*What you should do*: Rewrite the listing below as a Markdown table with two columns, No. and Line, giving each line of the listing its own numbered row and leaving out blank lines.

-- start --

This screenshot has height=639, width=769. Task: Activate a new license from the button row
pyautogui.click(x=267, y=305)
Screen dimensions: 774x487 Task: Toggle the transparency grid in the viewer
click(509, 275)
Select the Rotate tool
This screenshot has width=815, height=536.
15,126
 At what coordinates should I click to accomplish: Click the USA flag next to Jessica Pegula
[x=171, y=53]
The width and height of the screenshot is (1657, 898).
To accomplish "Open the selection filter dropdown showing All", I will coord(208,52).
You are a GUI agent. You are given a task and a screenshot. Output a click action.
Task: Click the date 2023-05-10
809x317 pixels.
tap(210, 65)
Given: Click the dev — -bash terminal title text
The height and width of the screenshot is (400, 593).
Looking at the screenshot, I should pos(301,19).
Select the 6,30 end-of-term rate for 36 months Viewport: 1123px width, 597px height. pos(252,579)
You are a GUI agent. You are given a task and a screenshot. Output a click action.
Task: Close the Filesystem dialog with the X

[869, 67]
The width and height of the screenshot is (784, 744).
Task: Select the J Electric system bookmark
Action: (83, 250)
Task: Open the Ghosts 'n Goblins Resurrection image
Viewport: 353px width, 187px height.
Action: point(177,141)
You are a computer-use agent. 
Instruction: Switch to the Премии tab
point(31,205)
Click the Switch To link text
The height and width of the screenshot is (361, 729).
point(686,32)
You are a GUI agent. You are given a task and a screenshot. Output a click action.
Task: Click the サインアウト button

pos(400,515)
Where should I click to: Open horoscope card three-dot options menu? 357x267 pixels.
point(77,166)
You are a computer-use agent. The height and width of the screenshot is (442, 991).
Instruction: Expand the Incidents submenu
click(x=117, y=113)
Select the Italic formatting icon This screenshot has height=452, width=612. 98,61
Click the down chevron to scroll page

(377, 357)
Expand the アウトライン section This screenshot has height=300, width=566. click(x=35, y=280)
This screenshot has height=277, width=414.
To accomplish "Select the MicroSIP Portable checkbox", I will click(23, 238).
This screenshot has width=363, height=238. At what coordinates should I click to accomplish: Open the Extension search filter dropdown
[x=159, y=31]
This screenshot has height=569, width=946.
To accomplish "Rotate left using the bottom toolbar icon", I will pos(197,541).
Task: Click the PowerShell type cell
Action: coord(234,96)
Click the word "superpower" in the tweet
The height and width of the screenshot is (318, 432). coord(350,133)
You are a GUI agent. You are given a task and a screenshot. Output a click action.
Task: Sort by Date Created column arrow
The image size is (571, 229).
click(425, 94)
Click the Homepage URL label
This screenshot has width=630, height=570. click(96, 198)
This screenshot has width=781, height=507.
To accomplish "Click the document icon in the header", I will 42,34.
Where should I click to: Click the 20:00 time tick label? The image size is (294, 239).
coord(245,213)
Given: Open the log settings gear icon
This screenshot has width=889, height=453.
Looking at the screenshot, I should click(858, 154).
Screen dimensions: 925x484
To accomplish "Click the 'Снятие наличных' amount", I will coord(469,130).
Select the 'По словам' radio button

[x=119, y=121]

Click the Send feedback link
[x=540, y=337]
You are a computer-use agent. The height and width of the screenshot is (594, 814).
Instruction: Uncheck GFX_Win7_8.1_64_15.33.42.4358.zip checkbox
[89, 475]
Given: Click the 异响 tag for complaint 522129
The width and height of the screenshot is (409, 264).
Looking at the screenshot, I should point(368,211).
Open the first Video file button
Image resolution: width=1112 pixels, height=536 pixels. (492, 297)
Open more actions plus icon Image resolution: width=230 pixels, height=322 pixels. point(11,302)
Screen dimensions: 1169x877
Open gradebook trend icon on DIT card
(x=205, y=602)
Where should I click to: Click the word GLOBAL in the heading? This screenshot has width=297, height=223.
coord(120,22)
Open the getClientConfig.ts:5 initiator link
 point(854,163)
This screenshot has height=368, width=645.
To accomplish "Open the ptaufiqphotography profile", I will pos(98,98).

-- end --

*Written reply*:
| No. | Line |
|---|---|
| 1 | This screenshot has height=639, width=769. Task: Activate a new license from the button row |
| 2 | pyautogui.click(x=267, y=305) |
| 3 | Screen dimensions: 774x487 Task: Toggle the transparency grid in the viewer |
| 4 | click(509, 275) |
| 5 | Select the Rotate tool |
| 6 | This screenshot has width=815, height=536. |
| 7 | 15,126 |
| 8 |  At what coordinates should I click to accomplish: Click the USA flag next to Jessica Pegula |
| 9 | [x=171, y=53] |
| 10 | The width and height of the screenshot is (1657, 898). |
| 11 | To accomplish "Open the selection filter dropdown showing All", I will coord(208,52). |
| 12 | You are a GUI agent. You are given a task and a screenshot. Output a click action. |
| 13 | Task: Click the date 2023-05-10 |
| 14 | 809x317 pixels. |
| 15 | tap(210, 65) |
| 16 | Given: Click the dev — -bash terminal title text |
| 17 | The height and width of the screenshot is (400, 593). |
| 18 | Looking at the screenshot, I should pos(301,19). |
| 19 | Select the 6,30 end-of-term rate for 36 months Viewport: 1123px width, 597px height. pos(252,579) |
| 20 | You are a GUI agent. You are given a task and a screenshot. Output a click action. |
| 21 | Task: Close the Filesystem dialog with the X |
| 22 | [869, 67] |
| 23 | The width and height of the screenshot is (784, 744). |
| 24 | Task: Select the J Electric system bookmark |
| 25 | Action: (83, 250) |
| 26 | Task: Open the Ghosts 'n Goblins Resurrection image |
| 27 | Viewport: 353px width, 187px height. |
| 28 | Action: point(177,141) |
| 29 | You are a computer-use agent.  |
| 30 | Instruction: Switch to the Премии tab |
| 31 | point(31,205) |
| 32 | Click the Switch To link text |
| 33 | The height and width of the screenshot is (361, 729). |
| 34 | point(686,32) |
| 35 | You are a GUI agent. You are given a task and a screenshot. Output a click action. |
| 36 | Task: Click the サインアウト button |
| 37 | pos(400,515) |
| 38 | Where should I click to: Open horoscope card three-dot options menu? 357x267 pixels. |
| 39 | point(77,166) |
| 40 | You are a computer-use agent. The height and width of the screenshot is (442, 991). |
| 41 | Instruction: Expand the Incidents submenu |
| 42 | click(x=117, y=113) |
| 43 | Select the Italic formatting icon This screenshot has height=452, width=612. 98,61 |
| 44 | Click the down chevron to scroll page |
| 45 | (377, 357) |
| 46 | Expand the アウトライン section This screenshot has height=300, width=566. click(x=35, y=280) |
| 47 | This screenshot has height=277, width=414. |
| 48 | To accomplish "Select the MicroSIP Portable checkbox", I will click(23, 238). |
| 49 | This screenshot has width=363, height=238. At what coordinates should I click to accomplish: Open the Extension search filter dropdown |
| 50 | [x=159, y=31] |
| 51 | This screenshot has height=569, width=946. |
| 52 | To accomplish "Rotate left using the bottom toolbar icon", I will pos(197,541). |
| 53 | Task: Click the PowerShell type cell |
| 54 | Action: coord(234,96) |
| 55 | Click the word "superpower" in the tweet |
| 56 | The height and width of the screenshot is (318, 432). coord(350,133) |
| 57 | You are a GUI agent. You are given a task and a screenshot. Output a click action. |
| 58 | Task: Sort by Date Created column arrow |
| 59 | The image size is (571, 229). |
| 60 | click(425, 94) |
| 61 | Click the Homepage URL label |
| 62 | This screenshot has width=630, height=570. click(96, 198) |
| 63 | This screenshot has width=781, height=507. |
| 64 | To accomplish "Click the document icon in the header", I will 42,34. |
| 65 | Where should I click to: Click the 20:00 time tick label? The image size is (294, 239). |
| 66 | coord(245,213) |
| 67 | Given: Open the log settings gear icon |
| 68 | This screenshot has width=889, height=453. |
| 69 | Looking at the screenshot, I should click(858, 154). |
| 70 | Screen dimensions: 925x484 |
| 71 | To accomplish "Click the 'Снятие наличных' amount", I will coord(469,130). |
| 72 | Select the 'По словам' radio button |
| 73 | [x=119, y=121] |
| 74 | Click the Send feedback link |
| 75 | [x=540, y=337] |
| 76 | You are a computer-use agent. The height and width of the screenshot is (594, 814). |
| 77 | Instruction: Uncheck GFX_Win7_8.1_64_15.33.42.4358.zip checkbox |
| 78 | [89, 475] |
| 79 | Given: Click the 异响 tag for complaint 522129 |
| 80 | The width and height of the screenshot is (409, 264). |
| 81 | Looking at the screenshot, I should point(368,211). |
| 82 | Open the first Video file button |
| 83 | Image resolution: width=1112 pixels, height=536 pixels. (492, 297) |
| 84 | Open more actions plus icon Image resolution: width=230 pixels, height=322 pixels. point(11,302) |
| 85 | Screen dimensions: 1169x877 |
| 86 | Open gradebook trend icon on DIT card |
| 87 | (x=205, y=602) |
| 88 | Where should I click to: Click the word GLOBAL in the heading? This screenshot has width=297, height=223. |
| 89 | coord(120,22) |
| 90 | Open the getClientConfig.ts:5 initiator link |
| 91 |  point(854,163) |
| 92 | This screenshot has height=368, width=645. |
| 93 | To accomplish "Open the ptaufiqphotography profile", I will pos(98,98). |